Comisionado de Paz dice que Santos tiene un «retrovisor borroso» sobre diálogos con el ELN

El comisionado para la Paz, Miguel Ceballos, aseguró este martes que el expresidente Juan Manuel Santos, tiene un «retrovisor borroso», respecto de las condiciones en las que quedaron los diálogos que su gobierno sostenía en Cuba con la guerrilla del ELN.

Santos aseguró que poco antes de abandonar el poder se diluyó la posibilidad de establecer un cese bilateral al fuego con esa organización y culpó de ese descalabró a un «vocero» de la actual administración, a quien no mencionó.

El exmandatario aseguró que se avanzó «muchísimo» en los diálogos de paz con el Ejército de Liberación Nacional (ELN) y «estuvimos a punto de firmar un cese al fuego», pero «infortunadamente un muy importante vocero del actual gobierno fue a decirle» a los rebeldes que firmaran con la administración de Duque.

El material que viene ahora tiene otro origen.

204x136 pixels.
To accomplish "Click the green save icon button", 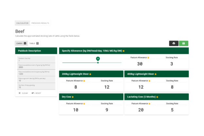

«El ELN se creyó ese mensaje y no firmó conmigo, y mire en lo que estamos», aseguró el exmandatario en diálogo con la Jurisdicción Especial para la Paz (JEP), donde habló del acuerdo de paz con las FARC y de la frustración de no alcanzar un pacto similar con el otro grupo rebelde aún en armas.

La declaración del exmandatario fue hoy desvirtuada por el comisionado Ceballos quien aseguró que durante sus conversaciones con el jefe de la delegación del ELN asentado en La Habana, Pablo Beltrán, nunca se habló de lo «insinuado por Santos».

«O no enteraron a Juan Manuel Santos o hay un retrovisor borroso. No creo que mienta. Respeto mucho la dignidad del expresidente, pero también resalto la seriedad de nuestro gobierno», discrepó Ceballos.
En la discusión intervino este martes el propio Beltrán, quien desde la capital cubana, admitió que sí hubo saboteo a la posibilidad de silenciar los fusiles, pero culpó de esa decisión a los negociadores de paz del gobierno Santos.

«Del lado de la misma delegación del gobierno hubo un saboteo abierto a que se firmara ese segundo cese bilateral y creo que el expresidente habla con cierto dolor, o sea que se sintió traicionado porque los que él puso a negociar se pusieron hacer lo contrario», precisó Beltrán a Caracol Radio.

El jefe rebelde señaló a dos ex militares que formaban parte del equipo negociador del gobierno Santos y al jefe de esa delegación, el exvicepresidente Gustavo Bell, como los responsables de impedir que se pactara un alto al fuego entre las partes.

El gobierno de Iván Duque advirtió en agosto de 2018 a su llegada al Palacio de Nariño (sede presidencial) que se tomaría tres meses para evaluar el avance de las negociaciones con el ELN, pasado ese tiempo estableció una serie de condiciones para mantener esas charlas, lo que frenó las tratativas.

Seis meses después de la llegada al poder de Duque, el ELN activó un coche-bomba en el interior de la principal escuela de formación de la policía en Bogotá en la que murieron 23 personas y otras 68 fueron heridas, lo que cerró cualquier posibilidad de paz entre Bogotá y esa organización.

Desde entonces, el gobierno ha insistido a Cuba (anfitrión de los diálogos) que extradite a los negociadores de paz del ELN, a quienes hizo corresponsables del ataque a la policía, desconociendo los protocolos de seguridad pactados en caso del fin de las negociaciones.

El caso alcanzó serías consecuencias diplomáticas dado que la posición de La Habana de respetar los protocolos y negarse a extraditar a los delegados del ELN fue el argumento que utilizó el gobierno de Donald Trump para el retorno a Cuba a la lista de países que apoyan el terrorismo internacional.